Entretanto chego ao Rossio, em frente à estação, coração da cidade, e tudo mexe, tudo se mexe no universo ao mesmo tempo, mesmo parado. Mexo-me eu, na meditação em andamento, com os pensamentos a fluir e em análise e ao mesmo tempo liberdade de pensamento. Mesmo parado agora, observo a multidão que passa como a corrente de um rio, mas um rio turbulento de correntes contrárias, em choque, é a vida no seu fervilhar, o momento-movimento, o caos cósmico, fractal, a ordem no caos, e o fumo do vendedor de castanha assadas em frente a mim como adereço de cenário de filme americano de névoa cósmica, de filme de ficção cientifica spilbergiana, e sinto-me triste e vivo. E medito, no meio do caos, onde é mais difícil, portanto mais valioso, no meio do mato é fácil. Meditação em acção, como no kung fu, quando os monges começaram a ter que praticar exercício, meditação no meio da vida, do bem e do mal, porque não deve ser uma fuga à realidade mas sim um exercício para a enfrentar o mais forte, para derrotar os medos. É como o outro conceito habitual do Zen-pacífico, quando não sabem que o Zen apela também ao movimento, ao humor, ao absurdo, ao humor absurdo, à anedota e palhaçada. Perante o Zen-pacífico eu declaro-me um Zen-atlântico aqui em plena cidade de rio-quase-mar, em plena Estação do Rossio. Não sou um Zen à esquerda, não sou um Zen ninguém, sou um Zen à hora! Coloco a mente como a cabeça de um alfinete em pleno Rossio. Coloco o Rossio na Rua da Betesga.

É a mesma ideia recorrente e cliché das almas gémeas. A paz que deve existir entre ambas não deve ser uma paz de fuga, uma paz podre, mas sim de complemento através do crescimento, e crescer, meus amigos, dói. Desculpem desiludi-los mas a perfeição não existe. É construída dia a dia, não com fugas mas com confrontos de egos, com diálogos diários, com cedências saudáveis, com honestidade. E com perigo, o outro tem que provocar a sensação de adrenalina, de curiosidade, essa coisa de serem totalmente iguais é falso. São dois egos a trabalharem para se fundirem em algo quase perfeito, a tal paz trabalhada.
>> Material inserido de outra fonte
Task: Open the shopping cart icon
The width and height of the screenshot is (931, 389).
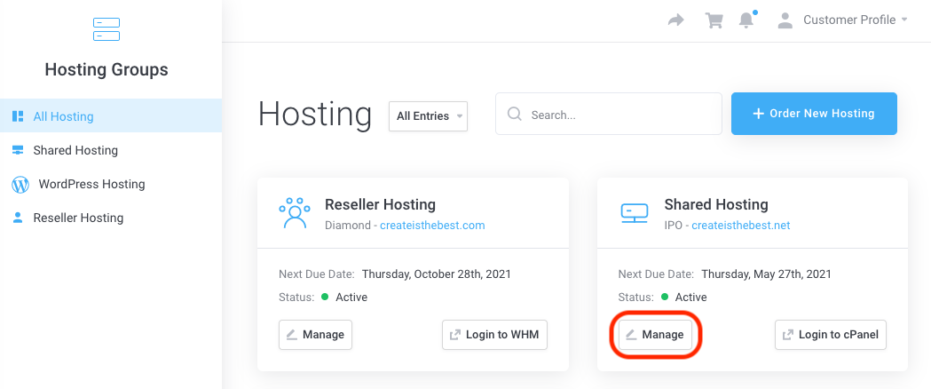Action: coord(714,20)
Estou triste e vivo, amo e grito.

Para Baudelaire, que teorizou sobre o dandismo, em especial em Paris, “flâneur” era “uma pessoa que anda pela cidade a fim de experimentá-la”. Já a “derivé” de Guy Debord era algo diferente. Eu simplesmente vagueio e medito. Por agora triste, mas vivo, vivo porque amo, e porque sei, que voltarei a ser alegre, e sei, porque o Mistério assim me diz.

Parece que um americano que trabalha para uma ONG, apaixonado por Lisboa e por cinema português, ouviu num filme o fado Foi na Travessa da Palha, de 1958, cantado por Lucília do Carmo. Foi à procura da Travessa mas ela já não existe. É hoje a Rua dos Correeiros. Ele não a encontrou é claro. Mas não desistiu. Eu também não.